It belongs to the Lady Be Good, and she’ll be there forever.
The Lady made only one combat mission; and her bombs were never dropped in anger. With twelve other B-24s making up Section B of Mission number 109, the Lady took off at about 2 p.m., April 4, 1943, with orders to participate in high-altitude bombing at Naples. The target was some 750 miles distant from the Lady’s airfield at Soluch, Libya; and owing to a howling sandstorm at takeoff half of the bombers developed engine trouble and aborted. None of the planes in Section B made it to Naples.

Only one of them didn’t make it back to Soluch. In the years since the Lady’s ill-fated mission, records and discoveries have finally solved her mystery.
The story reveals much about human greatness and human error; about the effect of bad communications and about the sometimes tragic result of making assumptions unnecessarily when facts could be obtained in their place.
By 7:30 p.m. on the night of her mission, only four aircraft had come within 30 miles of Naples. Lieutenant W. J. Hatton, piloting the Lady Be Good, assumed command and ordered everyone to turn back for Soluch. It was the last time the other three pilots ever heard his voice. The Lady had flown some 700 miles riding a strong tailwind, and so both Hatton and Navigator, Lieutenant DP Hays made their first critical assumption: they would be bucking a headwind on the return flight.

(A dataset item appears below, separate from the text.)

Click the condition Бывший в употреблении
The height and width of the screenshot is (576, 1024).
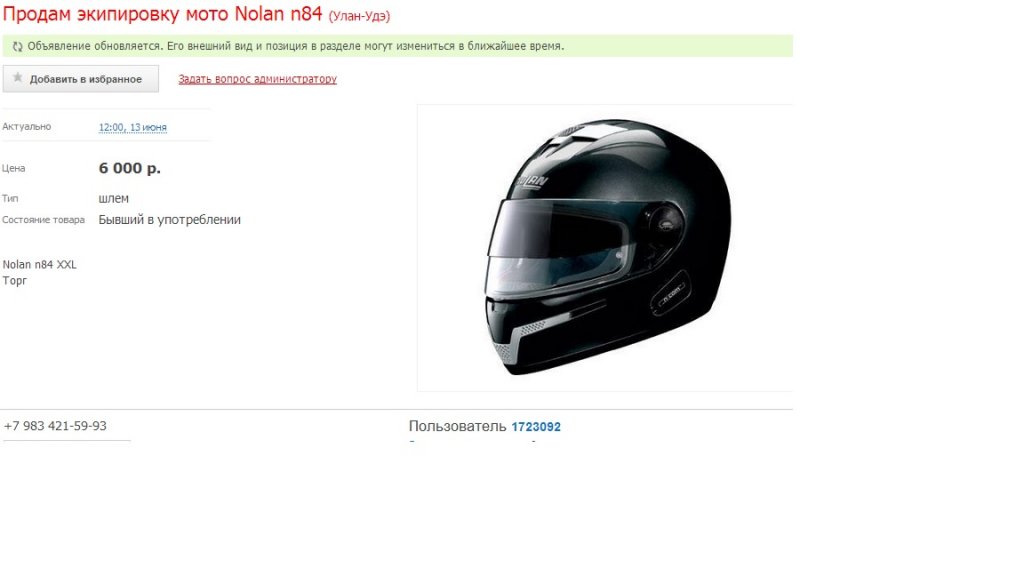(x=170, y=220)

Circumstances began, a chain of events which would ultimately destroy them: the wind had shifted. It was not slowing them down; it was pushing them.
There were enemy aircraft in the April skies in 1943, and so the Lady and her sisters observed radio silence. It was something they were familiar with, something that had become a habit. Habits can be, sometimes, as deadly as assumptions; we may presume that because they were not using the other radio gear, the same habit impelled them to ignore their radio/automatic direction finder. The ADF was never turned on; even though this particular instrument is a receiver, not a transmitter, and could not have jeopardized radio silence. Lieutenant L.A. Worley, the last B-24 from Section Two to return, touched down at Soluch at about 11:10 p.m. that night. At his debriefing, he mentioned that he had been following Lady Be Good. This piece of information might have saved most of the Lady’s crew, but it went unnoticed for a dozen years amid the stacks of reports in the flight operations office at Soluch. A lack of communications joined the sequence of events, welding another link into the chain of circumstances that was being wrapped around the crew of the Lady Be Good.

Sixty-two minutes later, at 12:12 a.m., the tower adjacent to Soluch field received the last transmission from the Lady. Breaking silence because they were now close to base, the crew asked for an inbound radio direction finder fix on their course. The tower reported they were right on heading 330 degrees magnetic—precisely on course. Nobody was aware until years afterward that the Lady was more than an hour behind the B-24 which had been following. Hatton’s crew couldn’t still be approaching Soluch; and they weren’t. They had already passed the base, missing it completely because of their altitude and the obscured visibility. They thought they were still over the Mediterranean, because they were allowing for a headwind that wasn’t there.
Had their ADF been turned on, the needle would have revolved through a complete circle as they flew over the tower. Everyone on board would have understood what that meant. Had the tower operator known about Lieutenant Worley’s remark that he was following the Lady, he would have known something was very, very wrong. Not knowing, he responded as he should have when asked for an approach bearing radio fix.

In 1943, radio direction finding equipment used a loop-shaped antenna which gave the strongest “reading” when an incoming signal was perpendicular to the loop. By rotating the antenna, the operator was able to determine that the Lady was on an inbound course, relative to the tower, of 330 degrees magnetic.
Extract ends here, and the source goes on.